§ WHAT THE TASK ASKS
Filter the entries down to the lines holding "section", then copy those lines.

§ DATA FOR PROCESSING
◆ ◆ ◆ ◆ ◆
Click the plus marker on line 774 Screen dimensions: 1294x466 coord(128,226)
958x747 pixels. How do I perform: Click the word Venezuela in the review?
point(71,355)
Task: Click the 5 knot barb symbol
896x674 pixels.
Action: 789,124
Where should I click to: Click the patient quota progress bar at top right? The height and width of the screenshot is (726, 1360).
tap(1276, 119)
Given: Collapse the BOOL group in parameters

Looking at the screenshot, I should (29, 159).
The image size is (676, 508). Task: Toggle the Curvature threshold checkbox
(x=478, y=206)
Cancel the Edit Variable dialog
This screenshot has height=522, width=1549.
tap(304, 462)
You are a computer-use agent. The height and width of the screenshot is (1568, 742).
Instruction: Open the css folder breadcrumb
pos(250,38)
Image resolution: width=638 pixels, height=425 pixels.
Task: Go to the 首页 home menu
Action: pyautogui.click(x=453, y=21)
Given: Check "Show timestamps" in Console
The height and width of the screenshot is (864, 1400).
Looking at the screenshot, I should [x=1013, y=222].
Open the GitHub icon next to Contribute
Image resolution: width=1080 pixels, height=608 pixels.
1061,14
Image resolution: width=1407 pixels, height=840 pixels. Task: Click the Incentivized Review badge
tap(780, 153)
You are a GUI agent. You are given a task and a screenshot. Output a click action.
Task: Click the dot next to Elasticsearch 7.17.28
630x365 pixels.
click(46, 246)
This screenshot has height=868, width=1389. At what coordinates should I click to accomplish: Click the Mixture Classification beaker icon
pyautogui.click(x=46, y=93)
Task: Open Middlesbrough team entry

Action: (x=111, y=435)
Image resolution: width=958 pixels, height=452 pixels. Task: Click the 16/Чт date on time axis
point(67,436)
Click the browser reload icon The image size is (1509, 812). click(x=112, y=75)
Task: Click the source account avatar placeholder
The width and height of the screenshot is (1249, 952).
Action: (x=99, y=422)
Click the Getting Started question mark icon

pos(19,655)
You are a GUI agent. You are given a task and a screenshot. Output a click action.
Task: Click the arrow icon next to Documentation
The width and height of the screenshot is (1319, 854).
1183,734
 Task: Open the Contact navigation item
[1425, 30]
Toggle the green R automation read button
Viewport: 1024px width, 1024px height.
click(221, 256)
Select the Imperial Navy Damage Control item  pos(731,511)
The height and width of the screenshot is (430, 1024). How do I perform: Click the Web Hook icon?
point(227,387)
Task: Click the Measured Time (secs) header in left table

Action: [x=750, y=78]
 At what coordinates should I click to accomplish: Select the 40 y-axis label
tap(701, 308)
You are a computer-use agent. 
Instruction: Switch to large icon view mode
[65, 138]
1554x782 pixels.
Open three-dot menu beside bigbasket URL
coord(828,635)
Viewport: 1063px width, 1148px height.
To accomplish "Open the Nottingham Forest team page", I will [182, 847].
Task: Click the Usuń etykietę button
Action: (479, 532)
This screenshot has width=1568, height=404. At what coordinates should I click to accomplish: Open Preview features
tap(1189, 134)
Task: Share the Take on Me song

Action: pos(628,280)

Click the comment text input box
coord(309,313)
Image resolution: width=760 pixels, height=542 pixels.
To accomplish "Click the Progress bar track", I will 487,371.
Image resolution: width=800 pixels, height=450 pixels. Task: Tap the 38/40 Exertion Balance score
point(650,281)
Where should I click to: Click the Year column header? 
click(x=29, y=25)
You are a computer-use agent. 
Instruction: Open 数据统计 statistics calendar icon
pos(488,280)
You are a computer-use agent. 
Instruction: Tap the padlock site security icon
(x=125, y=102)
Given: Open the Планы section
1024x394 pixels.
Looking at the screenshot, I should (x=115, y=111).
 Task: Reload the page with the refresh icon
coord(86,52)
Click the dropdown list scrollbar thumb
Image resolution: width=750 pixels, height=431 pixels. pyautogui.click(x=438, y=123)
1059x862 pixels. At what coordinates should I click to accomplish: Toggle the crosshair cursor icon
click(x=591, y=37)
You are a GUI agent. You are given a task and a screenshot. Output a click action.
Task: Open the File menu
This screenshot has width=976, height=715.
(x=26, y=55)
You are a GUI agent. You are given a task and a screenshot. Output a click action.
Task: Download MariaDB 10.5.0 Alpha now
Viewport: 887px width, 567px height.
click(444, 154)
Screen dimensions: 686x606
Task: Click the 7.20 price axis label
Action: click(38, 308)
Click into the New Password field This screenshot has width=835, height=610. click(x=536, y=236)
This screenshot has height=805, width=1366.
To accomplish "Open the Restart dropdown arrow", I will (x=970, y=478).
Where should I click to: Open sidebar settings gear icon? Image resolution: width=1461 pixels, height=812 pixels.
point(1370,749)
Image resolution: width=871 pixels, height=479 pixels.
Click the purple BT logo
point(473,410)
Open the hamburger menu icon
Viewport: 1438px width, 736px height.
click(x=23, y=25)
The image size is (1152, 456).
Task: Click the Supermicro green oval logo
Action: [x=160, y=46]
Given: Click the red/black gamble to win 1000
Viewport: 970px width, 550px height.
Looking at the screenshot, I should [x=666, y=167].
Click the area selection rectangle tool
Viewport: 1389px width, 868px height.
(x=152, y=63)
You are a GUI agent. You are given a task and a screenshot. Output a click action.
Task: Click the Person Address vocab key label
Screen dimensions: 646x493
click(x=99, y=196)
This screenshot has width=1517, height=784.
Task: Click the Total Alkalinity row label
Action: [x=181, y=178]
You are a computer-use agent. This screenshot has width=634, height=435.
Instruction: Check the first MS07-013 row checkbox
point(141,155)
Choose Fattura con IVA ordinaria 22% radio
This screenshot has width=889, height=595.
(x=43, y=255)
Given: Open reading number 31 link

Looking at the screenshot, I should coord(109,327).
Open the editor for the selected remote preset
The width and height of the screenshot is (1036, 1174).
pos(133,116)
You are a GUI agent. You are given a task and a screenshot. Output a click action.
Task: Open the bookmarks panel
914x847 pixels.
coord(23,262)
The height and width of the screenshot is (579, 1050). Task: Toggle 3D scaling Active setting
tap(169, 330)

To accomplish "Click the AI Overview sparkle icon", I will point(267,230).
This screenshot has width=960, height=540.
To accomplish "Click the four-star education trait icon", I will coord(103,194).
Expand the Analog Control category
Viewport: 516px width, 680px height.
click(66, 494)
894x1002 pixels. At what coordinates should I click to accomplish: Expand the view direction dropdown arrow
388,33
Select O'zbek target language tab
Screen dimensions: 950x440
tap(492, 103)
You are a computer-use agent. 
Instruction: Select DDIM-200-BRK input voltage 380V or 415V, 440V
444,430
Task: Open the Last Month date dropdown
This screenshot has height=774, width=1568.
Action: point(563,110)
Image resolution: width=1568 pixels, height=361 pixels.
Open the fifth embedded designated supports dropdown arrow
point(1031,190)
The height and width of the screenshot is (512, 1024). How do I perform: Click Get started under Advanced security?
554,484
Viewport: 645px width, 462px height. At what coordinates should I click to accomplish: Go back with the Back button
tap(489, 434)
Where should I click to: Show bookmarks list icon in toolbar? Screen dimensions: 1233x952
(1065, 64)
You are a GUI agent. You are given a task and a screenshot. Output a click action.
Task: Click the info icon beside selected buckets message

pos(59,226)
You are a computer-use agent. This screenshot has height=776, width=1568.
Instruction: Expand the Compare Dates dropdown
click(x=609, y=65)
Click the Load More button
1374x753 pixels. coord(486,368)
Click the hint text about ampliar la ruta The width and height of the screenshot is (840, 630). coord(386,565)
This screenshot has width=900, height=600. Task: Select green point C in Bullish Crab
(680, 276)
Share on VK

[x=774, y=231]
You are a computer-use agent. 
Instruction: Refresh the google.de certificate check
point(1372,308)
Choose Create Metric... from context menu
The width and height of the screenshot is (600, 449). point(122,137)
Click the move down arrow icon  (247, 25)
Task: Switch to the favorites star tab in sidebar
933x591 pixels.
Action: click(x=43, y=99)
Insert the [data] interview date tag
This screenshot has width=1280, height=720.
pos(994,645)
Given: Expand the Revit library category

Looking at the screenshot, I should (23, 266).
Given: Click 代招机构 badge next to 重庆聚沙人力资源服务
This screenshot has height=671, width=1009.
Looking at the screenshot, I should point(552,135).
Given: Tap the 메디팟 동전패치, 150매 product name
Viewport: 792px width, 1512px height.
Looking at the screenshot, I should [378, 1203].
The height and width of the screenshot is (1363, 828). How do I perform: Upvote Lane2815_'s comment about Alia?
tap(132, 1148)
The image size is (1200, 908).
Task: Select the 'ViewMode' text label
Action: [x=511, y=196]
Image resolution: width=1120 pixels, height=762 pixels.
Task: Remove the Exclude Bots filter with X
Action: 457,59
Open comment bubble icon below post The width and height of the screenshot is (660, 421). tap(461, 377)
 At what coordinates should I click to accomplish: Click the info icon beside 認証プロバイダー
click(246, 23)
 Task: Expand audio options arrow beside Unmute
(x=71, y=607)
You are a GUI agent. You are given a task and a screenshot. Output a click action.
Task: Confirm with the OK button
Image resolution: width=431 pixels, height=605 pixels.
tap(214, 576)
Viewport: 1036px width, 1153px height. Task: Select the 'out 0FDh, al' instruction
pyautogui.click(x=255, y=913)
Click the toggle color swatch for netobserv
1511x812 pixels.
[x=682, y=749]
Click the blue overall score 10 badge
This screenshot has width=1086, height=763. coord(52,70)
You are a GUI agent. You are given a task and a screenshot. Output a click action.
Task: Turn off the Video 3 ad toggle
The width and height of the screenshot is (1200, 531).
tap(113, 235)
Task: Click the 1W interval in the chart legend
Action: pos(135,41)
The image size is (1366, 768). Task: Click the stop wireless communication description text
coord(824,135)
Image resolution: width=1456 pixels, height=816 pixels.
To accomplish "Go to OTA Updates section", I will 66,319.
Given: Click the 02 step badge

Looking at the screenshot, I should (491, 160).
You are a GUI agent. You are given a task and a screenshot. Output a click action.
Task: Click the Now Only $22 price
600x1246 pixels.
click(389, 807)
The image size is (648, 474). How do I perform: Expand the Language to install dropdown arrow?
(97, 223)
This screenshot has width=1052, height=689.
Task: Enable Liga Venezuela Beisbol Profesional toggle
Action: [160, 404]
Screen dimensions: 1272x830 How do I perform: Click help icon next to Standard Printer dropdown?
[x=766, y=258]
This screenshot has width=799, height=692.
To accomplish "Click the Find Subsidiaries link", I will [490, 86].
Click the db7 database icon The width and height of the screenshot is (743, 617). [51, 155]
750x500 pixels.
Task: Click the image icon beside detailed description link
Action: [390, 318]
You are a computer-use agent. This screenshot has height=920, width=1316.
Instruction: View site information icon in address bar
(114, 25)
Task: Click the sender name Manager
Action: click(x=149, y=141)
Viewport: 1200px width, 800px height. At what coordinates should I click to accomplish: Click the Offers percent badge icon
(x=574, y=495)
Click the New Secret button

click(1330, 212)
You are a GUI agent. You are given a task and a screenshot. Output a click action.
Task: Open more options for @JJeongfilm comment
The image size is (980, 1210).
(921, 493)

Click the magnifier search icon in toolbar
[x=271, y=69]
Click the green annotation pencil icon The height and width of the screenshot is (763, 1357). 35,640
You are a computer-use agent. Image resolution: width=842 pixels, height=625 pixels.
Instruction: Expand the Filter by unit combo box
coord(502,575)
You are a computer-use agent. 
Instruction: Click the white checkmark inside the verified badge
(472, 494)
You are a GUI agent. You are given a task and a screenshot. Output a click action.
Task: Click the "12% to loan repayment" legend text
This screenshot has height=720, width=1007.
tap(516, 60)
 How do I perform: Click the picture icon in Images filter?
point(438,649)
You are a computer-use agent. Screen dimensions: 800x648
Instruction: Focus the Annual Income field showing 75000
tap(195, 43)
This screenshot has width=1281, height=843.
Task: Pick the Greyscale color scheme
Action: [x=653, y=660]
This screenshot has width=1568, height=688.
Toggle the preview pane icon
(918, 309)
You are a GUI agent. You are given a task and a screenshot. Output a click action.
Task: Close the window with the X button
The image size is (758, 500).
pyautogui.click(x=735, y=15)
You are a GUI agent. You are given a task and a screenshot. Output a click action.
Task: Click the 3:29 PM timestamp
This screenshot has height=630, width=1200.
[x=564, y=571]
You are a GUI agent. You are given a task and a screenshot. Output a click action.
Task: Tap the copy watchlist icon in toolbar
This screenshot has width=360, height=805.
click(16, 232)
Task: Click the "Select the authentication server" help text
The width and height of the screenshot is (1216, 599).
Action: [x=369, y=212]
◆ ◆ ◆ ◆ ◆
§ WRITTEN RESPONSE
Given: Open the Планы section
To accomplish "Go to OTA Updates section", I will 66,319.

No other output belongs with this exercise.